- [Task details]:
Determine how many lines of this material contain "orange". Give only the number.
· · · ·
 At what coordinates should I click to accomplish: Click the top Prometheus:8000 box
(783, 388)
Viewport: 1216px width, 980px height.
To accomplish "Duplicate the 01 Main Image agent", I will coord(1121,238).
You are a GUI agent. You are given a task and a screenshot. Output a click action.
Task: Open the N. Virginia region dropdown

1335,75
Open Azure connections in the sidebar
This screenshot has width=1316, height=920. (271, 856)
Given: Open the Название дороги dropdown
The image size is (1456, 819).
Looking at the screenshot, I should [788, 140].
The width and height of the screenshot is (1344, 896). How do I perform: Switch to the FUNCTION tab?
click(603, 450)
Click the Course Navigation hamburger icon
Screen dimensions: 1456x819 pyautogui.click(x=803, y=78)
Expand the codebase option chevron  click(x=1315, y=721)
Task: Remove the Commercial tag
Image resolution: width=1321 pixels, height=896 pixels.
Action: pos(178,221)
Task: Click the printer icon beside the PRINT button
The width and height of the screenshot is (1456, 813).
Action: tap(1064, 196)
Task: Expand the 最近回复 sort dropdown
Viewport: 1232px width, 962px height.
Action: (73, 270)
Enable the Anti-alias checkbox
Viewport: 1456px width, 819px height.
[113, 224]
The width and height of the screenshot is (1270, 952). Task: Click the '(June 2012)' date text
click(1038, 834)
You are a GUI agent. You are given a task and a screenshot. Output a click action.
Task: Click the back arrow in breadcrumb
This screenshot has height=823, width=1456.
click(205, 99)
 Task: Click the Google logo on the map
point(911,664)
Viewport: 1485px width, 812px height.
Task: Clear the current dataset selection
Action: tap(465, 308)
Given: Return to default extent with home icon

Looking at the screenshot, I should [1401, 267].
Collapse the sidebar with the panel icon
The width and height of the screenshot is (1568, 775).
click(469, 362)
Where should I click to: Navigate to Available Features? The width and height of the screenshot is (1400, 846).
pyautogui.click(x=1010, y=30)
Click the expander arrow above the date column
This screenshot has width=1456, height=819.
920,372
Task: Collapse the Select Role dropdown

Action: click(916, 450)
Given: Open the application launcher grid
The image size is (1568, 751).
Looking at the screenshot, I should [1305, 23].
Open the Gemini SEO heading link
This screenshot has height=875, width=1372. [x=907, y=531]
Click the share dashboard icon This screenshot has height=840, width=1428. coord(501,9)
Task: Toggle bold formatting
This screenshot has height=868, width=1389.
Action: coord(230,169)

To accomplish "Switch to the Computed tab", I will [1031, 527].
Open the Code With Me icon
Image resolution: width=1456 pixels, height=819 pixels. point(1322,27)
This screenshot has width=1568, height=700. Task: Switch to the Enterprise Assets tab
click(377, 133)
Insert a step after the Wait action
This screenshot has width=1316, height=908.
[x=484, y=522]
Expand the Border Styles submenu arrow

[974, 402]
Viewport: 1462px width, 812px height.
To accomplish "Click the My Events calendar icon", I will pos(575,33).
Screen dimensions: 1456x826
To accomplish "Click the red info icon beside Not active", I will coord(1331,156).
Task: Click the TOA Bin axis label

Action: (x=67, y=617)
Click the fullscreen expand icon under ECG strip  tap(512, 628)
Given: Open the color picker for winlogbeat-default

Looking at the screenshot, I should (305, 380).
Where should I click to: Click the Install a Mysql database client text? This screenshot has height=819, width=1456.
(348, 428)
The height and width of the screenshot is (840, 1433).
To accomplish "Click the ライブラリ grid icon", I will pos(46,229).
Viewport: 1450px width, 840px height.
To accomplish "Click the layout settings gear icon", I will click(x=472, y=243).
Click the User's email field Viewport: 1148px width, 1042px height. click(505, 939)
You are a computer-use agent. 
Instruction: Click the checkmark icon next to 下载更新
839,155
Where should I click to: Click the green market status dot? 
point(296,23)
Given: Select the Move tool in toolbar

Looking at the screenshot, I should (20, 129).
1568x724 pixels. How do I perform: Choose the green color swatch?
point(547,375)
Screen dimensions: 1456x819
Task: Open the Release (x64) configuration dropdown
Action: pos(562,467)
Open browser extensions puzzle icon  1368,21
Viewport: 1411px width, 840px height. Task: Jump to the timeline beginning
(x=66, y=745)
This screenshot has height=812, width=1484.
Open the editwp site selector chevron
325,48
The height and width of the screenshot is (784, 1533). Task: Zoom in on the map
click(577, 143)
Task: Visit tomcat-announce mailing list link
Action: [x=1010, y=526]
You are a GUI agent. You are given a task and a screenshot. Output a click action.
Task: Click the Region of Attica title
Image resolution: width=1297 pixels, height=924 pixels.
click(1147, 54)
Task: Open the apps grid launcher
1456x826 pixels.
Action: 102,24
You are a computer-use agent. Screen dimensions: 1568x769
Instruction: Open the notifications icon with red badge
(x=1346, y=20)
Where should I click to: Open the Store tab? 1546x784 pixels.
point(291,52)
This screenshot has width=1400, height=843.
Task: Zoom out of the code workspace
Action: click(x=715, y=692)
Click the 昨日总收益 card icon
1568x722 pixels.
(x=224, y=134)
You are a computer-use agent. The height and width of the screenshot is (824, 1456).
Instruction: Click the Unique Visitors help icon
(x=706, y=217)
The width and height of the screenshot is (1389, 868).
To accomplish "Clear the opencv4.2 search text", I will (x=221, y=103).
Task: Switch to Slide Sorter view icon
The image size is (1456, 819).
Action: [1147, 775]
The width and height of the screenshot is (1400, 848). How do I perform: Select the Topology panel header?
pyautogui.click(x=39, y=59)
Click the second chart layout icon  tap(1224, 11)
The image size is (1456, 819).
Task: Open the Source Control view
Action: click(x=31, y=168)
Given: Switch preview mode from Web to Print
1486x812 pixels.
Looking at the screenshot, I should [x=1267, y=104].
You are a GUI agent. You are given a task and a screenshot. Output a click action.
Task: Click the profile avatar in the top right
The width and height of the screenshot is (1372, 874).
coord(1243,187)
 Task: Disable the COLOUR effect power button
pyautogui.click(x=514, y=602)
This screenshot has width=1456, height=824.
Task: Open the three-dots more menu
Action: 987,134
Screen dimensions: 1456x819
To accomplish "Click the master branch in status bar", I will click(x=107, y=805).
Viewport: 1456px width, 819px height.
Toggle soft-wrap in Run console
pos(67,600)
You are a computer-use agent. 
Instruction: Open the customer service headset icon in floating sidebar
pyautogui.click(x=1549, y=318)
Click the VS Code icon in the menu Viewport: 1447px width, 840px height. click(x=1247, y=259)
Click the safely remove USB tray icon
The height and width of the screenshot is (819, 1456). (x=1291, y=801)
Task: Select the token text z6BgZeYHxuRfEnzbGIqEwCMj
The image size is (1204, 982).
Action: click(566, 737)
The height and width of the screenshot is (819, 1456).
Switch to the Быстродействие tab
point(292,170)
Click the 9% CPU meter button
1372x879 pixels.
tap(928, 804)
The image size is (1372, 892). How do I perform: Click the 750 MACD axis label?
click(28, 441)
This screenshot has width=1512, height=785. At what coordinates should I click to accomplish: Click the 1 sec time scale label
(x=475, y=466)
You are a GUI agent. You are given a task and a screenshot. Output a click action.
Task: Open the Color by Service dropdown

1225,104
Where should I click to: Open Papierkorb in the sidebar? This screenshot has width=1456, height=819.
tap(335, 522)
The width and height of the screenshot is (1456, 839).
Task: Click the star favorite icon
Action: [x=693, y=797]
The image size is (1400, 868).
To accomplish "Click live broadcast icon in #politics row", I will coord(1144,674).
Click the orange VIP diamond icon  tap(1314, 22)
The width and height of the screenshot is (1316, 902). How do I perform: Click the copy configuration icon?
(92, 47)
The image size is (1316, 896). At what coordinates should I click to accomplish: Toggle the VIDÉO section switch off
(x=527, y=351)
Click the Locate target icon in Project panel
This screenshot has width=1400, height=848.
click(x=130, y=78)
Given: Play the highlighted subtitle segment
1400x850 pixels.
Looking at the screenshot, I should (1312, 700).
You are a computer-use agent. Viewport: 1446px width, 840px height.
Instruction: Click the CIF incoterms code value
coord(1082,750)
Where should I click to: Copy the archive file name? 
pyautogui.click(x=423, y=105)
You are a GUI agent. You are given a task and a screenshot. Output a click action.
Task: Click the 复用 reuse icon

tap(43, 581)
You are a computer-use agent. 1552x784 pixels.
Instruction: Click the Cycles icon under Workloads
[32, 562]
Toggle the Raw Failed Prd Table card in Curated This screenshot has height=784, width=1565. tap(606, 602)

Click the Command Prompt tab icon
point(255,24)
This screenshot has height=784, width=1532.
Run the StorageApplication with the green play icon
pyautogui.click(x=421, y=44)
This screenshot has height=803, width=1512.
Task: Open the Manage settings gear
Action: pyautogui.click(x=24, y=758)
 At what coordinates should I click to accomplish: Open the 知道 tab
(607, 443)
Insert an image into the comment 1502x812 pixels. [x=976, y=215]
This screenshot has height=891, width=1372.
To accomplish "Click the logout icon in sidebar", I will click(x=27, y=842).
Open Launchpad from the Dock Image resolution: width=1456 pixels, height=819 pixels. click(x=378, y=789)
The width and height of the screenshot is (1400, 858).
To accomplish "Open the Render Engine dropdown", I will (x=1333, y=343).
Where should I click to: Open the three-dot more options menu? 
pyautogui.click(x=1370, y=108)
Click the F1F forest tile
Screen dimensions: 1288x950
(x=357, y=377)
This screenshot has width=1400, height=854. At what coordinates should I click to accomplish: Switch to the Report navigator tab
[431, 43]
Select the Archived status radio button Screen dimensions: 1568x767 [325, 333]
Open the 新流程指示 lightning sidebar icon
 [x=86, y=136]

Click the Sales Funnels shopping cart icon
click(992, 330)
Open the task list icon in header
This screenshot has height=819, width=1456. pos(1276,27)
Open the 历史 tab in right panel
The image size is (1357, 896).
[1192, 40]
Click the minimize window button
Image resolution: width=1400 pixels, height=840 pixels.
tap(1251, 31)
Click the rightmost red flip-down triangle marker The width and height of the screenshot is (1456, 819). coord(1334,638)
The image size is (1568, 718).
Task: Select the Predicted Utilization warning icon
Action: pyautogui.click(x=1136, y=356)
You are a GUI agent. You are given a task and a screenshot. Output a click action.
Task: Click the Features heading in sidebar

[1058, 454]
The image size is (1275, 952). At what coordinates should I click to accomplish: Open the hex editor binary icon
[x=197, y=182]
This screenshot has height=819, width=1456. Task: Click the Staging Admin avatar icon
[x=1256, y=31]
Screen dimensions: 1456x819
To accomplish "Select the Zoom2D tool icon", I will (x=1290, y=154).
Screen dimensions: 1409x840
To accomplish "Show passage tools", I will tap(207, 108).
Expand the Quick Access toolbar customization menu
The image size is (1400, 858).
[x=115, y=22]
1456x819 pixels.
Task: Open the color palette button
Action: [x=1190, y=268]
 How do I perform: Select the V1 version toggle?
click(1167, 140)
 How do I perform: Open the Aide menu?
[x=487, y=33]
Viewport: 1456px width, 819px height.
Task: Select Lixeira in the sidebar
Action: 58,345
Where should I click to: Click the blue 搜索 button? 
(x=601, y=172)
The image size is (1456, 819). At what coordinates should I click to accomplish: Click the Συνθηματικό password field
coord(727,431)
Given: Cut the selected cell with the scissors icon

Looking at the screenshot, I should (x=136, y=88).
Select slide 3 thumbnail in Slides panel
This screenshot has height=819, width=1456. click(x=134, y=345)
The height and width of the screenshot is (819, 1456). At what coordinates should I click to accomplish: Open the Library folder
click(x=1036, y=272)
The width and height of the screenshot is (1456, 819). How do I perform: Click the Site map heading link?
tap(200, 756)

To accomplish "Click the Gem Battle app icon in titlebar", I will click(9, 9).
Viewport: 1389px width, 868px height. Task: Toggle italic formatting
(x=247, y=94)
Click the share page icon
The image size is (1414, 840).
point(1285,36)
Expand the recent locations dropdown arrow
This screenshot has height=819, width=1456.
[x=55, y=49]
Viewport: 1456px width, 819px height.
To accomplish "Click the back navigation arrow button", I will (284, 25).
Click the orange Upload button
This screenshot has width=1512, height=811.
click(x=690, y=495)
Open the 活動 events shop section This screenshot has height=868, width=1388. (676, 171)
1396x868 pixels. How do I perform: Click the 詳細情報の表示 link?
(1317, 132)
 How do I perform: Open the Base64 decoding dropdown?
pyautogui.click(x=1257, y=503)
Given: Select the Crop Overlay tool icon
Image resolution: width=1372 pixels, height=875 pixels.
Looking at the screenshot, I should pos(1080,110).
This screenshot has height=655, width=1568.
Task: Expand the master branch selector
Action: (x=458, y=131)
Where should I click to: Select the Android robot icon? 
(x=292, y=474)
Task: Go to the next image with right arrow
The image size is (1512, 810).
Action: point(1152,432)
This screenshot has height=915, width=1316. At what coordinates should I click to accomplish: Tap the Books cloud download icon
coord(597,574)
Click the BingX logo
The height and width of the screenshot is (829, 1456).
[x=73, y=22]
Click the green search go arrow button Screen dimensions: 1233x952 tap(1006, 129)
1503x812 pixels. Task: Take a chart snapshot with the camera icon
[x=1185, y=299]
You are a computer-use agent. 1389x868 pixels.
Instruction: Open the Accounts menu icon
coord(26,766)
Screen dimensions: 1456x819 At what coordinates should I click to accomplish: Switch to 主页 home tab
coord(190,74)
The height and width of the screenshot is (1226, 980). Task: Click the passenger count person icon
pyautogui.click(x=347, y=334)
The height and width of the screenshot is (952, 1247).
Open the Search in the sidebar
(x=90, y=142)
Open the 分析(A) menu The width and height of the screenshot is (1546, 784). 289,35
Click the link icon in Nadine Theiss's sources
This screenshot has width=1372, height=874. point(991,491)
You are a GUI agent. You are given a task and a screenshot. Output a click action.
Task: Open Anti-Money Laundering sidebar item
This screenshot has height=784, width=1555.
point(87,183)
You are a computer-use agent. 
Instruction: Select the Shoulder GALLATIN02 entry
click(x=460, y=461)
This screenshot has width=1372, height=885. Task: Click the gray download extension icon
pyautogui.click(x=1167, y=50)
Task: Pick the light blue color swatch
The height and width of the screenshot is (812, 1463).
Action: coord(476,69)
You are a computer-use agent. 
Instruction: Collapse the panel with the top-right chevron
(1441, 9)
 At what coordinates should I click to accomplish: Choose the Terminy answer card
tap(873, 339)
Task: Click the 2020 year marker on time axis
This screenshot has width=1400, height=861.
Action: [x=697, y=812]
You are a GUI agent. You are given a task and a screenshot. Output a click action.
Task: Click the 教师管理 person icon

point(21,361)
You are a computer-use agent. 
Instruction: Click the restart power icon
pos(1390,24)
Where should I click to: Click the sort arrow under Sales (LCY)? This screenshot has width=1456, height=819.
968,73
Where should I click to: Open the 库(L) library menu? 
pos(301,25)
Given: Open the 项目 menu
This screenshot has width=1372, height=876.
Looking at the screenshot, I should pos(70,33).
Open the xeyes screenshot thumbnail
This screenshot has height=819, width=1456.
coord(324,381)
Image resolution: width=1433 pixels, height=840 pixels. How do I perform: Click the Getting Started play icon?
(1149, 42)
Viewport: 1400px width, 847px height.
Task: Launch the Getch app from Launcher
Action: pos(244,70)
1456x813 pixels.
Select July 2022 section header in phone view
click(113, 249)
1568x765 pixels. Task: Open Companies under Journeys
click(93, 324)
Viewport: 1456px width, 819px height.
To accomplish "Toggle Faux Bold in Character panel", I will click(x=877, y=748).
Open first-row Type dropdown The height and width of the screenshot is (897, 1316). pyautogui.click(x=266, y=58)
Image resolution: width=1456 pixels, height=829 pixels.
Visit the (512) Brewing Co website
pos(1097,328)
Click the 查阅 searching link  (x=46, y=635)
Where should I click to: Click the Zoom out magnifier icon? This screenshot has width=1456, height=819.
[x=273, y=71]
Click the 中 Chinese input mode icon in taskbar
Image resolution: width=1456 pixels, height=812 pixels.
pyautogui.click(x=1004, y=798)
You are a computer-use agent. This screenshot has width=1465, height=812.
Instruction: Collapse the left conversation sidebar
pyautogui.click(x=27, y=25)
· · · ·
- [Exercise result]:
2